Sunday, October 9, 2011

Don't Buy Too Much Insurance! - The Not-So-Good


By Jennifer Silver-Goldberg, Wall Street Journal 8 October 2011

In this age of hurricanes, tsunamis, market crashes and banking crises, it isn't any wonder that people are feeling insecure. Companies are responding by rolling out a raft of newfangled insurance policies designed to protect against real—and perceived—risks.

Here is a guide to the insurance policies you can safely skip.

Juvenile Life Insurance

Just had a baby? Chances are that you will get an offer to buy the infant life insurance. The pitch: If a horrible illness afflicts him or her, the policy will provide you with a lump sum to put toward burial costs or unpaid medical bills.

In addition, many policies for adults allow policyholders to buy a rider that covers all the children in a family.

But the chances of a child dying are slim—only one in 3,000 children perish each year—meaning you are likely shelling out cash needlessly.

Instead of getting a juvenile life-insurance plan, consider increasing your own coverage. If the primary breadwinner dies, the financial consequences are far more severe.

Tuition-Protection Insurance

Another insurance policy aimed specifically at parents: tuition-protection insurance.

The policies typically allow you to get back some tuition money if your child gets sick, has to withdraw from school or gets injured—but not if Junior fails to meet academic standards.

However, most colleges already offer some kind of refund if a student drops out because of a medical condition. What's more, the policies set serious restrictions; some won't refund tuition if the withdrawal is due to mental health or if a student simply drops out because of disinterest or other factors.

Identity-Theft Insurance

In June, Citigroup disclosed that a hacking attack had breached its computer systems, potentially affecting about 200,000 customer accounts—the latest in a string of cyberattacks on financial institutions. Such attacks have made consumers more skittish.

A wide range of companies are offering some form of insurance against identity theft, particularly credit-card theft. Some include credit monitoring and will send alerts if a new account is opened under your name or there are sudden moves in account balances. Some even offer to cover any expenses fraudulently charged to credit cards. Other companies offer broader coverage, such as cash to cover expenses associated with identity theft.

But such coverage is repetitive because credit cards already come with built in identity-theft protection. Most cardholders aren't responsible for any unauthorized or fraudulent charges on a card and issuers provide free credit-monitoring tools, which render the extra coverage unnecessary.

Payment-Protection Insurance

This coverage is offered by credit-card issuers. The promise: If you lose your job or get sick, the issuer will waive finance charges and minimum payments.

> **Material shown**:
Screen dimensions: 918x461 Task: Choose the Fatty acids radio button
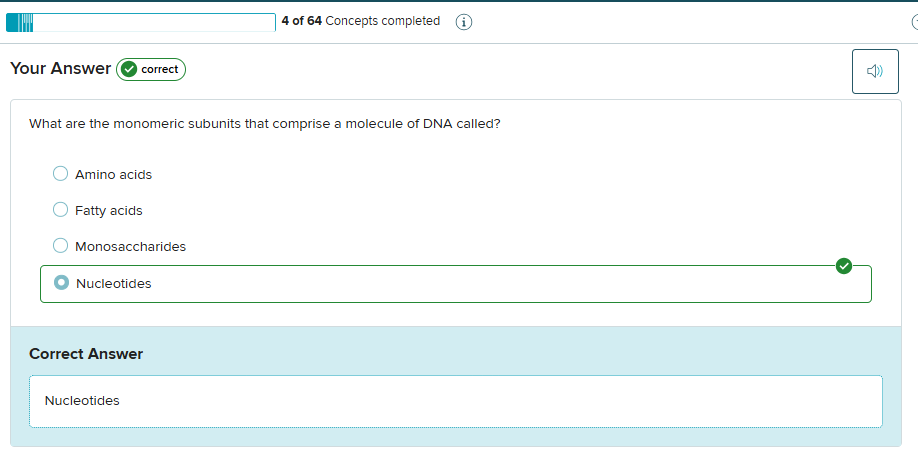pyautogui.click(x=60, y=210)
--
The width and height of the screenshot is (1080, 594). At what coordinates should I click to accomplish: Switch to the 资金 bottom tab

> **Problem requirements**:
Can you repeat the insurance article word for word, from "But the chances" up to and including "meet academic standards."? The two blocks of lines are separate from the insurance article.

> **Task output**:
But the chances of a child dying are slim—only one in 3,000 children perish each year—meaning you are likely shelling out cash needlessly.

Instead of getting a juvenile life-insurance plan, consider increasing your own coverage. If the primary breadwinner dies, the financial consequences are far more severe.

Tuition-Protection Insurance

Another insurance policy aimed specifically at parents: tuition-protection insurance.

The policies typically allow you to get back some tuition money if your child gets sick, has to withdraw from school or gets injured—but not if Junior fails to meet academic standards.